With a knack for seeing patterns in data, Dr. Josh Lawson, Associate Professor in the Department of Medicine and Faculty at the Canadian Centre for Health and Safety in Agriculture, has found a niche within respiratory research.
“We have access to all kinds of data: Our own primary data we collect from participants and their environments, as well as secondary data from local and national administrative and research databases.”
Asthma data has been central to his research practice since his undergraduate days at Simon Fraser University. Today, he and his team are interested in the urban/rural gradient in asthma in Saskatchewan. Their early findings suggest that there is more to be done in rural areas:
“We believe that under diagnosis of asthma is a problem in rural Saskatchewan. We are now looking to the factors that influence why this may be the case. This includes looking at access issues, as well as personality and physiological factors that influence decision-making; looking at it from both a health system and the patient sides.”
He is also involved in international respiratory research with colleagues from Central and Eastern Europe, specifically looking at the increasing use of E-cigarette among college students, with ambitions of investigating use among adolescent youth in the future.

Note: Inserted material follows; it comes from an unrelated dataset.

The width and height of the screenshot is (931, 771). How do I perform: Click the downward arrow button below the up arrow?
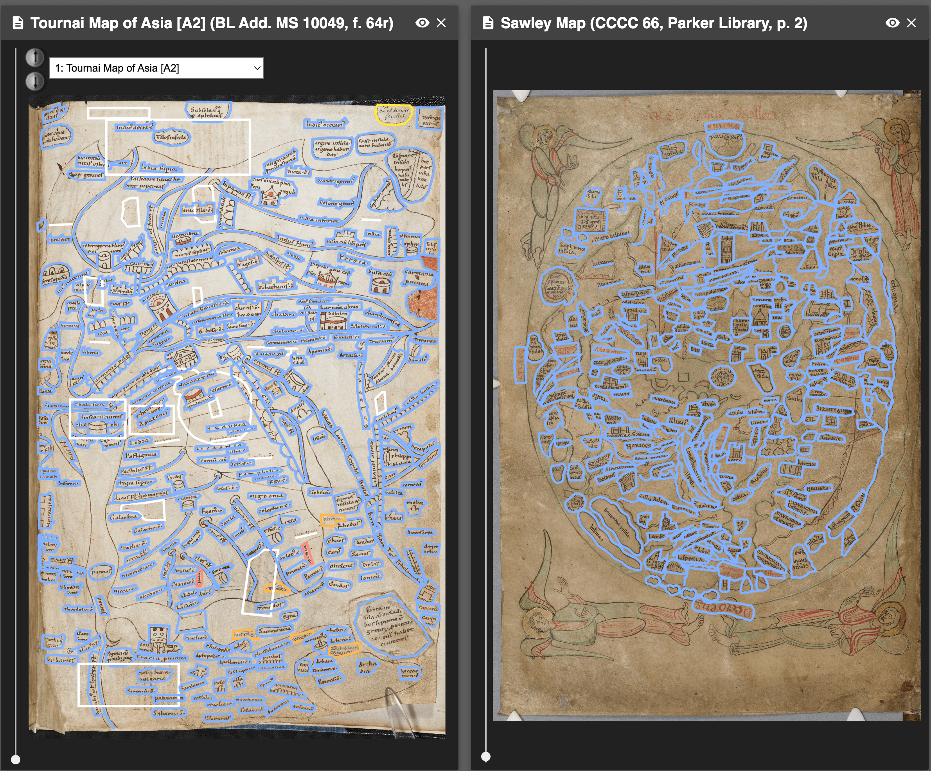35,80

Dr. Lawson emphasizes that throughout his work, collaboration has been a key ingredient to successful research. Having trained in respiratory research groups across British Columbia, Alberta and Saskatchewan, Dr. Lawson is particularly proud of the collaborative environment here; what he calls “The Saskatchewan Advantage”:
“We have an incredible amount of talent in a relatively small institution. This allows people with various skillsets to investigate a problem from multiple angles by working together.”
For example, in a recent study, he and his team firstly collected asthma prevalence data for Dr. Lawson to analyze. By virtue of also having world-class in-house basic science facilities and the know-how to dig deeper into research questions around asthma, they additionally collected urine samples from the same population to investigate both proteomics and metabolomics of asthma, in collaboration with projects being led by clinicians and basic scientists.
He feels the RRC can help take these collaborations to the next level by harnessing existing research energy and expertise, and guiding it towards a shared goal.
“The problem sometimes is that initial momentum and enthusiasm can get lost if people have too much on their plates. With the help of the RRC providing funding as well as facilitation support, these highly talented teams will hopefully be able to sustain that momentum here in Saskatchewan.”